◆ **What you will do**:
Below are some records; print every one of them exactly.

◆ **Records for the exercise**:

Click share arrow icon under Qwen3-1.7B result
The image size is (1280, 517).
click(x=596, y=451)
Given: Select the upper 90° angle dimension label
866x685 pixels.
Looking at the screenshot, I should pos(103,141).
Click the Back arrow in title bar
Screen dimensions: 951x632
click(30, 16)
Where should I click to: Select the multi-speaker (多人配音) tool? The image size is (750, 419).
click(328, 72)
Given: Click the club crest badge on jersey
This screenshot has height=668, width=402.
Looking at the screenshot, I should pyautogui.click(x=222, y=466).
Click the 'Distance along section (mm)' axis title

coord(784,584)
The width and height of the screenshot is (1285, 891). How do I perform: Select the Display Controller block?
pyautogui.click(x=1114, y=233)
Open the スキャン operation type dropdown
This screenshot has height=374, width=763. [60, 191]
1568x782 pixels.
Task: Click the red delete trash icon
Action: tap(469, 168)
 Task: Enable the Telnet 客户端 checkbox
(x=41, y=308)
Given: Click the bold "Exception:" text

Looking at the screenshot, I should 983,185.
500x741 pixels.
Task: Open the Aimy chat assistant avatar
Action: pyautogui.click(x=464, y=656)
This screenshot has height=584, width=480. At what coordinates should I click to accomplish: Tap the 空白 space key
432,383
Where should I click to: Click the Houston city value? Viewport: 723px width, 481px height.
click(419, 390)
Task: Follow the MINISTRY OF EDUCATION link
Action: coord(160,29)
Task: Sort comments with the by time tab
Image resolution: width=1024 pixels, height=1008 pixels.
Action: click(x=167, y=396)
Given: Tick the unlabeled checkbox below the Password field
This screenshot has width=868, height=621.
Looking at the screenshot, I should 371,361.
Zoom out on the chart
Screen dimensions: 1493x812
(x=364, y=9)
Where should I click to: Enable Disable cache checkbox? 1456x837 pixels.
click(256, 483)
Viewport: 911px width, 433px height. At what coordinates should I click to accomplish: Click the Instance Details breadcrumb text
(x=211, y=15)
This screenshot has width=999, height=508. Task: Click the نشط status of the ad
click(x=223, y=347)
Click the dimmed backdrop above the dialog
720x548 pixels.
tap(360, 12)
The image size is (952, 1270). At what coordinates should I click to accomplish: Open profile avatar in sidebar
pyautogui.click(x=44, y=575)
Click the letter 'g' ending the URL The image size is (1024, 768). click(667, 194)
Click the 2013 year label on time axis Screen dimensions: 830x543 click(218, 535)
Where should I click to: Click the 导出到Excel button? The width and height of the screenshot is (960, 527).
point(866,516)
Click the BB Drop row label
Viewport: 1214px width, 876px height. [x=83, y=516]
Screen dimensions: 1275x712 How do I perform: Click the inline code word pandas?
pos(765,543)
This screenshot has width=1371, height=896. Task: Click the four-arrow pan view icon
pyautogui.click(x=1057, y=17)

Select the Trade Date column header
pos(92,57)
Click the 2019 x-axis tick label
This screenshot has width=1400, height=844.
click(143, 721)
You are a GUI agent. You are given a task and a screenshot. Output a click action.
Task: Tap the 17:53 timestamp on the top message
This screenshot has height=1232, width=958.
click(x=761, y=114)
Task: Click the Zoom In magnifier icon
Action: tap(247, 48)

◆ **Response box**:
Click share arrow icon under Qwen3-1.7B result
The image size is (1280, 517).
click(x=596, y=451)
Given: Select the upper 90° angle dimension label
866x685 pixels.
Looking at the screenshot, I should pos(103,141).
Click the Back arrow in title bar
Screen dimensions: 951x632
click(30, 16)
Where should I click to: Select the multi-speaker (多人配音) tool? The image size is (750, 419).
click(328, 72)
Given: Click the club crest badge on jersey
This screenshot has height=668, width=402.
Looking at the screenshot, I should pyautogui.click(x=222, y=466).
Click the 'Distance along section (mm)' axis title

coord(784,584)
The width and height of the screenshot is (1285, 891). How do I perform: Select the Display Controller block?
pyautogui.click(x=1114, y=233)
Open the スキャン operation type dropdown
This screenshot has height=374, width=763. [60, 191]
1568x782 pixels.
Task: Click the red delete trash icon
Action: tap(469, 168)
 Task: Enable the Telnet 客户端 checkbox
(x=41, y=308)
Given: Click the bold "Exception:" text

Looking at the screenshot, I should 983,185.
500x741 pixels.
Task: Open the Aimy chat assistant avatar
Action: pyautogui.click(x=464, y=656)
This screenshot has height=584, width=480. At what coordinates should I click to accomplish: Tap the 空白 space key
432,383
Where should I click to: Click the Houston city value? Viewport: 723px width, 481px height.
click(419, 390)
Task: Follow the MINISTRY OF EDUCATION link
Action: coord(160,29)
Task: Sort comments with the by time tab
Image resolution: width=1024 pixels, height=1008 pixels.
Action: click(x=167, y=396)
Given: Tick the unlabeled checkbox below the Password field
This screenshot has width=868, height=621.
Looking at the screenshot, I should 371,361.
Zoom out on the chart
Screen dimensions: 1493x812
(x=364, y=9)
Where should I click to: Enable Disable cache checkbox? 1456x837 pixels.
click(256, 483)
Viewport: 911px width, 433px height. At what coordinates should I click to accomplish: Click the Instance Details breadcrumb text
(x=211, y=15)
This screenshot has width=999, height=508. Task: Click the نشط status of the ad
click(x=223, y=347)
Click the dimmed backdrop above the dialog
720x548 pixels.
tap(360, 12)
The image size is (952, 1270). At what coordinates should I click to accomplish: Open profile avatar in sidebar
pyautogui.click(x=44, y=575)
Click the letter 'g' ending the URL The image size is (1024, 768). click(667, 194)
Click the 2013 year label on time axis Screen dimensions: 830x543 click(218, 535)
Where should I click to: Click the 导出到Excel button? The width and height of the screenshot is (960, 527).
point(866,516)
Click the BB Drop row label
Viewport: 1214px width, 876px height. [x=83, y=516]
Screen dimensions: 1275x712 How do I perform: Click the inline code word pandas?
pos(765,543)
This screenshot has width=1371, height=896. Task: Click the four-arrow pan view icon
pyautogui.click(x=1057, y=17)

Select the Trade Date column header
pos(92,57)
Click the 2019 x-axis tick label
This screenshot has width=1400, height=844.
click(143, 721)
You are a GUI agent. You are given a task and a screenshot. Output a click action.
Task: Tap the 17:53 timestamp on the top message
This screenshot has height=1232, width=958.
click(x=761, y=114)
Task: Click the Zoom In magnifier icon
Action: tap(247, 48)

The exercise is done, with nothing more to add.